§ **REQUIREMENT**
Recast the entries from the line containing "This screenshot has height=450, width=800." through the final line of the entries as a Markdown table with the columns "Row" and "Line," including both end lines and skipping any blank lines.

## BEGIN

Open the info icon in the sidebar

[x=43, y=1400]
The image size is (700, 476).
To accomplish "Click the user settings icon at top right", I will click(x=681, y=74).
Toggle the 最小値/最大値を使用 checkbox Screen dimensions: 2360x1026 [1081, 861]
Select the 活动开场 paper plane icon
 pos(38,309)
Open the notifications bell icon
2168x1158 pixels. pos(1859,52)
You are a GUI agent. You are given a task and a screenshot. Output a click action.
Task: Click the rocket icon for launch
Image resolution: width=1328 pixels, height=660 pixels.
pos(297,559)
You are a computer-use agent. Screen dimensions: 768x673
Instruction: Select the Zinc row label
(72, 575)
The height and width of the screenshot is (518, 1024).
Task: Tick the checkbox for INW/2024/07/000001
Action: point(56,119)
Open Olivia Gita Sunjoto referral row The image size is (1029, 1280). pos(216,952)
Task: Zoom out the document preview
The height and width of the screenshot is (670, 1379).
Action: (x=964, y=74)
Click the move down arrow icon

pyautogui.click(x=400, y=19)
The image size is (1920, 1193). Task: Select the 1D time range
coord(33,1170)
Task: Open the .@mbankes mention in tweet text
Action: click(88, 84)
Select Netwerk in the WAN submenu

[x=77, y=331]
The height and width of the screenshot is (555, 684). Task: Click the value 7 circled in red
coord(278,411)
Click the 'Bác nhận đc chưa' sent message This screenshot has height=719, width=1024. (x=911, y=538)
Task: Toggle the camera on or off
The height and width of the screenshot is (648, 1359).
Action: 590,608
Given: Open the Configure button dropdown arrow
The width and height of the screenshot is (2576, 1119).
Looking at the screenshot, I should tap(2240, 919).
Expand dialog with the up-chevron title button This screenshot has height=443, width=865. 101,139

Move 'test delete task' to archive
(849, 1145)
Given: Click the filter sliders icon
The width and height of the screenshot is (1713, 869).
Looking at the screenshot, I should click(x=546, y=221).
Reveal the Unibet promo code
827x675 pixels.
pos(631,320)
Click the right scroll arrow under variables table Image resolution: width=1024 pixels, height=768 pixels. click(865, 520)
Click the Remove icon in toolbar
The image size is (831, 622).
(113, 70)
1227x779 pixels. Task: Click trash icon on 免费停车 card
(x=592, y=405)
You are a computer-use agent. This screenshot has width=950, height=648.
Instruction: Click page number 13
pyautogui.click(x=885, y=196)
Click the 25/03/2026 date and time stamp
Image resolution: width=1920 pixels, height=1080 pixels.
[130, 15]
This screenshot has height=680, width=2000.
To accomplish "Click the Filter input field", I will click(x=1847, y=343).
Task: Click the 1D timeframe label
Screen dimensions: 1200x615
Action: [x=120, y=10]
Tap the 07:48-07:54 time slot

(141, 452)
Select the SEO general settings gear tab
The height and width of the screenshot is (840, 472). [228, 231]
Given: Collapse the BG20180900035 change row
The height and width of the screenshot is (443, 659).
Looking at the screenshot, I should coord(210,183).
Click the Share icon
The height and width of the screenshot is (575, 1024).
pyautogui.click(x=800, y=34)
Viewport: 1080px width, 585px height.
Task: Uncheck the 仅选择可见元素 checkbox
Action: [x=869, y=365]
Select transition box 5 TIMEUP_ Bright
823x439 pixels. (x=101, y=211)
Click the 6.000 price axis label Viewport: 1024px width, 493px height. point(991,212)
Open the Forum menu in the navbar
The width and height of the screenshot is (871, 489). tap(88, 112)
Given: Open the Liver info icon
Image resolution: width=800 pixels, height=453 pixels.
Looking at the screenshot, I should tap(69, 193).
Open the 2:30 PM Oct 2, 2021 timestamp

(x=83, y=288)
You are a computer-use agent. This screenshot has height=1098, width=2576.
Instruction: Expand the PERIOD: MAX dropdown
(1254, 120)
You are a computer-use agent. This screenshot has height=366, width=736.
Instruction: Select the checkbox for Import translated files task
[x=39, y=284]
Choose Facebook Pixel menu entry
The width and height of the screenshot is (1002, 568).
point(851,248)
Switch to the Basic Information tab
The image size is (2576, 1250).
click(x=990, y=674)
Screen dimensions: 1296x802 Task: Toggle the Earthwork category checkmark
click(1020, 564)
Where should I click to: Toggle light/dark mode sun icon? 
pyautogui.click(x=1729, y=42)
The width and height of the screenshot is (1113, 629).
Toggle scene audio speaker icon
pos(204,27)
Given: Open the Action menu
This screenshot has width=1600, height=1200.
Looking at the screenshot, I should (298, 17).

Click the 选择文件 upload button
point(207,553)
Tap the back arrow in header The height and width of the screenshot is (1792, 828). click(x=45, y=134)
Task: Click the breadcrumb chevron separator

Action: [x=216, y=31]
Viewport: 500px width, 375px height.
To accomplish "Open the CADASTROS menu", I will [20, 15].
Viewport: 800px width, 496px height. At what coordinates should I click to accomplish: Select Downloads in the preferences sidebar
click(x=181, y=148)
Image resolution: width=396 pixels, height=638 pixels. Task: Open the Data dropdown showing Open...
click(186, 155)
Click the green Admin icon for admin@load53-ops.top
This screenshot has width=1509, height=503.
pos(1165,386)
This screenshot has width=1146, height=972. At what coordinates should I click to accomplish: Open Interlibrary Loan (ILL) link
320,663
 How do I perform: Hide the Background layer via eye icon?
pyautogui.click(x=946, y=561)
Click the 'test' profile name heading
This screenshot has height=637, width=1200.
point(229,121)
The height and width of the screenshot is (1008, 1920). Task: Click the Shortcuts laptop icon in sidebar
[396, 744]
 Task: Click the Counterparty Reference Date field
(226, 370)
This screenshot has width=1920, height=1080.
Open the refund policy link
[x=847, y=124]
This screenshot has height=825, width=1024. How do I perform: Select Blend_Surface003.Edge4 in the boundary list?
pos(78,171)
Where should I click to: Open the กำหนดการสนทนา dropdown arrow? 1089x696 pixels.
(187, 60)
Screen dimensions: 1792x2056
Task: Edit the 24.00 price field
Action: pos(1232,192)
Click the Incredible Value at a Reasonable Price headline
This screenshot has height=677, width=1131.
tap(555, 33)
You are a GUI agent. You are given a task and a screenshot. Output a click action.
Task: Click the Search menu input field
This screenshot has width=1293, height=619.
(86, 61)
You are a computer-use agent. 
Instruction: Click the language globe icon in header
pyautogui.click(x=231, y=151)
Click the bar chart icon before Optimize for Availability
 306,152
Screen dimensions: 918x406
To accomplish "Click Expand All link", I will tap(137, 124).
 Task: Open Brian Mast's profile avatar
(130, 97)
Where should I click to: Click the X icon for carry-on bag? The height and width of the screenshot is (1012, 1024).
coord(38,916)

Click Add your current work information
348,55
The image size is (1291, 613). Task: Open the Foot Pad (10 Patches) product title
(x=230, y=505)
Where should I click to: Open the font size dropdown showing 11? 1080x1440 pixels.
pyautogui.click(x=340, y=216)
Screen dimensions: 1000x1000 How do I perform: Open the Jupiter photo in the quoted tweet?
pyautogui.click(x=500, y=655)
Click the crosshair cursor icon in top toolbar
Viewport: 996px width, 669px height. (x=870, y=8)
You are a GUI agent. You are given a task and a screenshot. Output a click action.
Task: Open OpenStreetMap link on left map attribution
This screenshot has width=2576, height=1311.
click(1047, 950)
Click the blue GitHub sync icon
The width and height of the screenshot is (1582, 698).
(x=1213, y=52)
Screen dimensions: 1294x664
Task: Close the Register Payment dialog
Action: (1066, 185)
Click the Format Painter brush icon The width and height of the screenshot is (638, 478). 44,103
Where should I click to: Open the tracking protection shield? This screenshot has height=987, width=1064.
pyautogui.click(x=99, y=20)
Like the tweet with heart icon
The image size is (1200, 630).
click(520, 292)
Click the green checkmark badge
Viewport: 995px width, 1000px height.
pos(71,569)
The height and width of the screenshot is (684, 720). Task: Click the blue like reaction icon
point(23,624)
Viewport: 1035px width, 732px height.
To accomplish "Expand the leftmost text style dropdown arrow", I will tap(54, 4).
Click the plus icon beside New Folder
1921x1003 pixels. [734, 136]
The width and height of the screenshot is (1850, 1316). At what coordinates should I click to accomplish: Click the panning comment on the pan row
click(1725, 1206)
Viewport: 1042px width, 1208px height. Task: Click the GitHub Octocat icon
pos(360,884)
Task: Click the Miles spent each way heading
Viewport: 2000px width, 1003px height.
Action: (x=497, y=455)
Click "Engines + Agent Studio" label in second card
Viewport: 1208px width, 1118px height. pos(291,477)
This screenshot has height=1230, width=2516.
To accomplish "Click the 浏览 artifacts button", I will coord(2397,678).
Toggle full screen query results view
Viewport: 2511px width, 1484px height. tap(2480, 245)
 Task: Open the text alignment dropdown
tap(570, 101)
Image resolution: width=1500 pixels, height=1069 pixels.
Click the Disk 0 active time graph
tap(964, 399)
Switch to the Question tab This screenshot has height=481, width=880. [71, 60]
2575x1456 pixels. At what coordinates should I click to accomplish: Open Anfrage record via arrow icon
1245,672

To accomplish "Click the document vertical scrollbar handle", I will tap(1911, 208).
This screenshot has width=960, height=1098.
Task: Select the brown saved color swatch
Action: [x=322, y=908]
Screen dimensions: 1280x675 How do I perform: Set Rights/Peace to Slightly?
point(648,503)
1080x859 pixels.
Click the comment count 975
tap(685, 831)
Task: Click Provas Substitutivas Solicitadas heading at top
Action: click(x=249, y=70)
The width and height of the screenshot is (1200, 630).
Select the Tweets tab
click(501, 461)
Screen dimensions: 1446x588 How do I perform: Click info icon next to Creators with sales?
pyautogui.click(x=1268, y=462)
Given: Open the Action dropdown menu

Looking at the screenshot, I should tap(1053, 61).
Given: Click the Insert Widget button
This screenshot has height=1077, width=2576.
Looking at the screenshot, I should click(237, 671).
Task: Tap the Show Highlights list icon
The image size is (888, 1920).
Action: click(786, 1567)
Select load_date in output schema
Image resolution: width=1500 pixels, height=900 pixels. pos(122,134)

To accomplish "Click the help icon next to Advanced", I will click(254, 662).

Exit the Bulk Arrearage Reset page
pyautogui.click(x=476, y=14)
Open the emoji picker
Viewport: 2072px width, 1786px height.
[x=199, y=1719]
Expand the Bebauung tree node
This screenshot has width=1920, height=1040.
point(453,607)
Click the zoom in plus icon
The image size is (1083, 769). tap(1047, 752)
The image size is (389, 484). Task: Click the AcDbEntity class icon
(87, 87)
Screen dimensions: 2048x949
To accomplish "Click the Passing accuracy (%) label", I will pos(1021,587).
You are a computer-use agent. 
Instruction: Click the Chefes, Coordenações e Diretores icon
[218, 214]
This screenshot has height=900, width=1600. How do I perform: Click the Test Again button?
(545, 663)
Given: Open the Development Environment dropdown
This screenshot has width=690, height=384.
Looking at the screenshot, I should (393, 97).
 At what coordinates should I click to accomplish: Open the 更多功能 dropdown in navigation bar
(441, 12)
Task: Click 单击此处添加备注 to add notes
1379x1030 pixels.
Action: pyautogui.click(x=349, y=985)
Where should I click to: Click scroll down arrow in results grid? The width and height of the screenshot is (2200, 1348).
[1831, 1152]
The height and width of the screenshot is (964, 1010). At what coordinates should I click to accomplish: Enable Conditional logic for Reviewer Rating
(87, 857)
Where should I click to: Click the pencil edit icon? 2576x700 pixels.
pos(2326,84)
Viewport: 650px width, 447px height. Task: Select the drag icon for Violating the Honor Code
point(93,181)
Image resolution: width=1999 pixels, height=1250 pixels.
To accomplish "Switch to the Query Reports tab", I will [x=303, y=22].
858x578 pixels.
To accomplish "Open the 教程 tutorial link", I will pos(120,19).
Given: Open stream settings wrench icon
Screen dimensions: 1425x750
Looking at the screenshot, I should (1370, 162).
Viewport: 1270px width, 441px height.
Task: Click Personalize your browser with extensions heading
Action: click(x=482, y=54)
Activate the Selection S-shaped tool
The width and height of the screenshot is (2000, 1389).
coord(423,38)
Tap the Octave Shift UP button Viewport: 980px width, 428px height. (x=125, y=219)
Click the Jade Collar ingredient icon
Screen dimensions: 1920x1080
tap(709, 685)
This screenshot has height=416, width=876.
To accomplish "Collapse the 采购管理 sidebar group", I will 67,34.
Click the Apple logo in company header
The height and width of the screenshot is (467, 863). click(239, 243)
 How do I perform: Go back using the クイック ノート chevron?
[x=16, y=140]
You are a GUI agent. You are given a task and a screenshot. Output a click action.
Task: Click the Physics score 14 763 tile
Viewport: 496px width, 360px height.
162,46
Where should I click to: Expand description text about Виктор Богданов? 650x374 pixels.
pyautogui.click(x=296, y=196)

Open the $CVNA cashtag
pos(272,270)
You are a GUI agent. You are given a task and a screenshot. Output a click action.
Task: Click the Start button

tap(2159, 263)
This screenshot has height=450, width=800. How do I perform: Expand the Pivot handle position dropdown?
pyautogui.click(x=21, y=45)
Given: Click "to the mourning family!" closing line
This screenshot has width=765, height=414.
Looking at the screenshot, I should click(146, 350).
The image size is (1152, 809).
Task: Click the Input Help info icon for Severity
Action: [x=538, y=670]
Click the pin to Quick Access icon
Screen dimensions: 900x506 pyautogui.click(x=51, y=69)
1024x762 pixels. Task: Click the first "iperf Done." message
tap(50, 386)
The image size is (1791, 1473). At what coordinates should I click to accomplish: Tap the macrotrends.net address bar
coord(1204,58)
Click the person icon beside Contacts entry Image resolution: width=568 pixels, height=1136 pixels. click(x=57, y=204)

## END

§ **SOLVED PROBLEM**
| Row | Line |
|---|---|
| 1 | This screenshot has height=450, width=800. How do I perform: Expand the Pivot handle position dropdown? |
| 2 | pyautogui.click(x=21, y=45) |
| 3 | Given: Click "to the mourning family!" closing line |
| 4 | This screenshot has width=765, height=414. |
| 5 | Looking at the screenshot, I should click(146, 350). |
| 6 | The image size is (1152, 809). |
| 7 | Task: Click the Input Help info icon for Severity |
| 8 | Action: [x=538, y=670] |
| 9 | Click the pin to Quick Access icon |
| 10 | Screen dimensions: 900x506 pyautogui.click(x=51, y=69) |
| 11 | 1024x762 pixels. Task: Click the first "iperf Done." message |
| 12 | tap(50, 386) |
| 13 | The image size is (1791, 1473). At what coordinates should I click to accomplish: Tap the macrotrends.net address bar |
| 14 | coord(1204,58) |
| 15 | Click the person icon beside Contacts entry Image resolution: width=568 pixels, height=1136 pixels. click(x=57, y=204) |